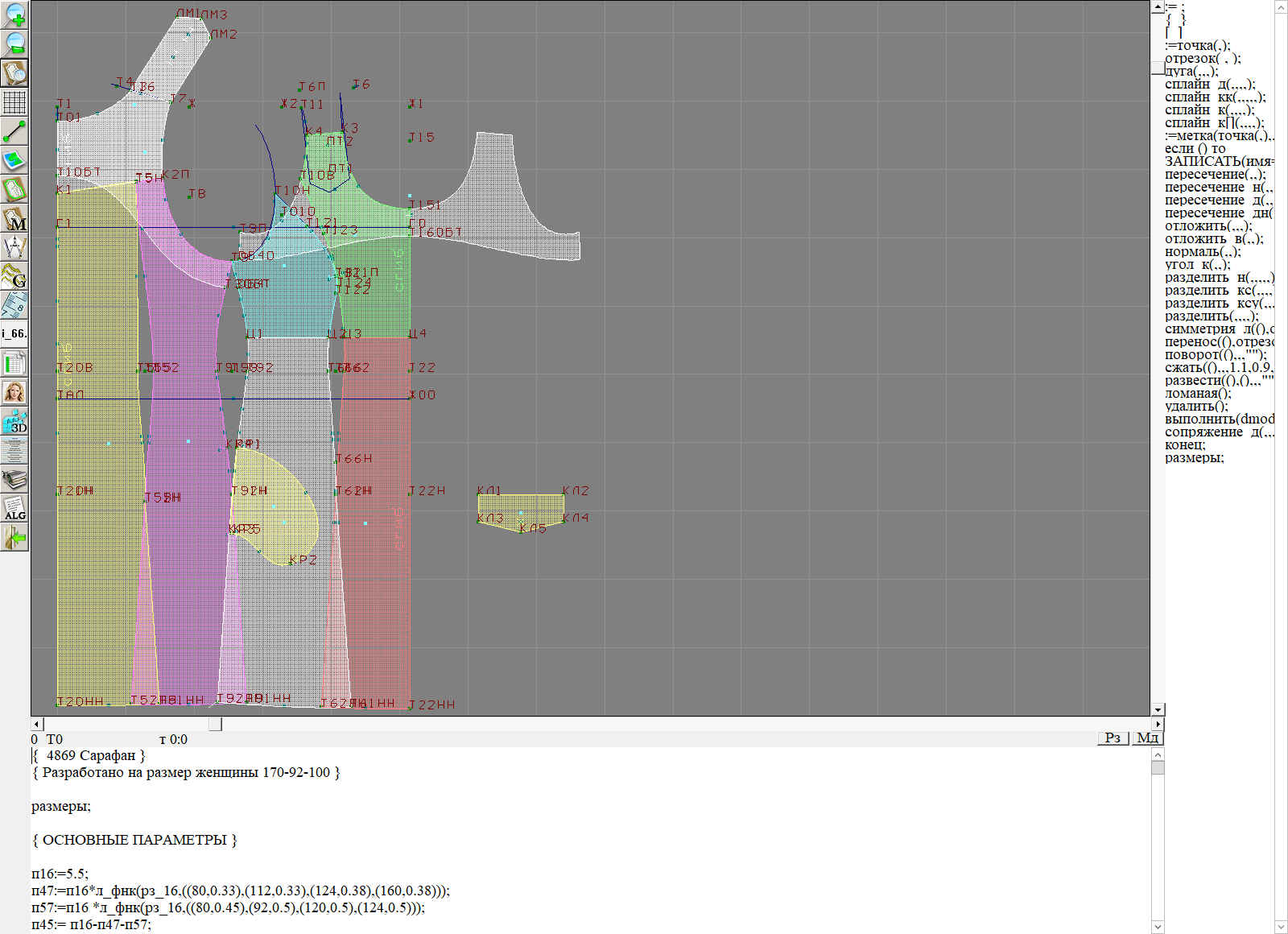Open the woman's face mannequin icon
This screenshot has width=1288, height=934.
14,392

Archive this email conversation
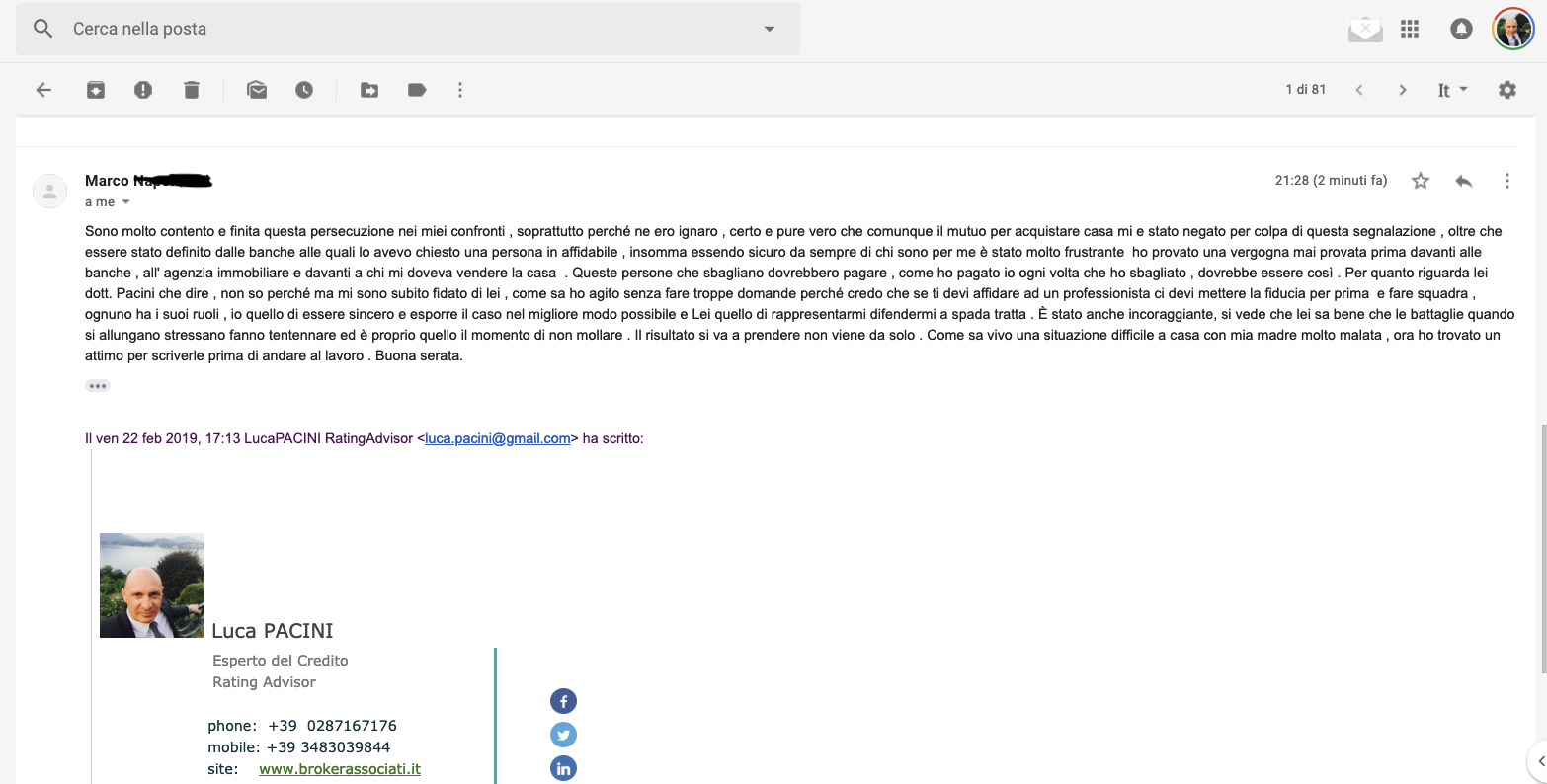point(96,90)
---
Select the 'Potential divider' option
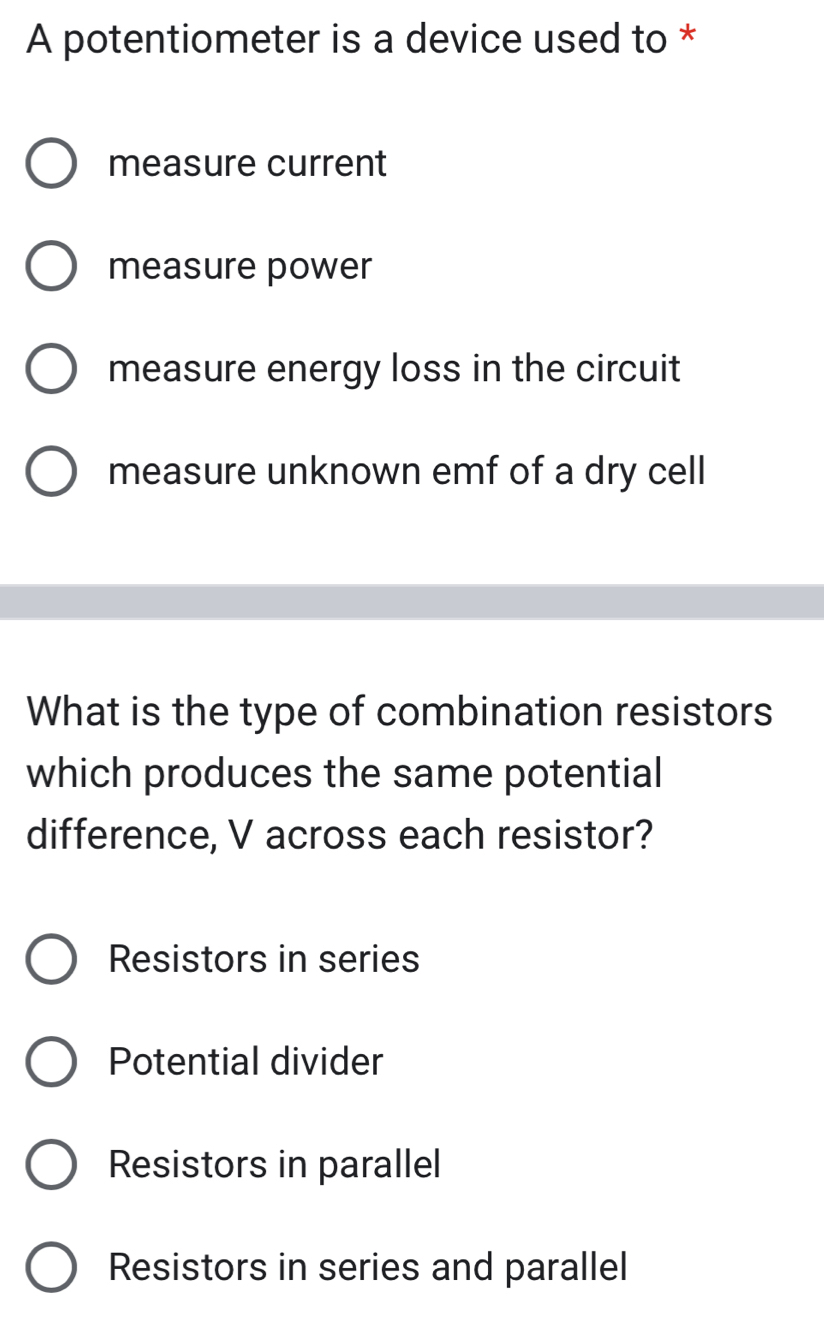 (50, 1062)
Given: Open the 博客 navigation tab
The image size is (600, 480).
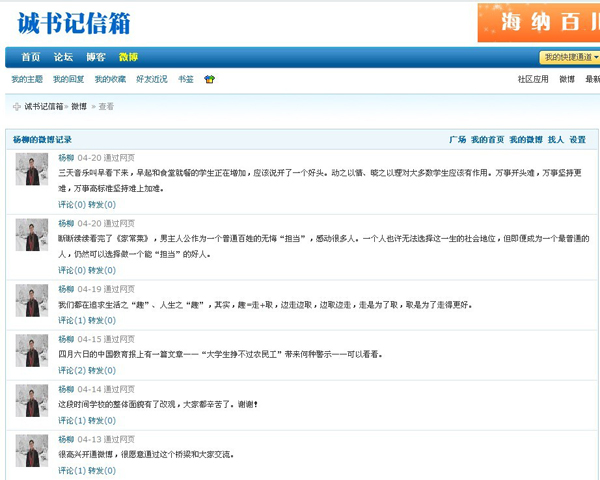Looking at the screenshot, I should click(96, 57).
---
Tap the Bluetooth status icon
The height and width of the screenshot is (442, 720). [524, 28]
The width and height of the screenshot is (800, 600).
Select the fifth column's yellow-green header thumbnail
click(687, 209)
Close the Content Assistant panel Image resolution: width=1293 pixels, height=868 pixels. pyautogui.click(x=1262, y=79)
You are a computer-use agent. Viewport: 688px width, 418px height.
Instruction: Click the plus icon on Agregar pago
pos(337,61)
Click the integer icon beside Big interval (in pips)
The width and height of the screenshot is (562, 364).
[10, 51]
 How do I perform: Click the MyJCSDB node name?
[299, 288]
---
▶ Exercise aim
From the entries above, extract only the lines running from the one containing "The width and height of the screenshot is (800, 600)." through the one containing "Close the Content", inclusive.

▶ Answer to this task
The width and height of the screenshot is (800, 600).
Select the fifth column's yellow-green header thumbnail
click(687, 209)
Close the Content Assistant panel Image resolution: width=1293 pixels, height=868 pixels. pyautogui.click(x=1262, y=79)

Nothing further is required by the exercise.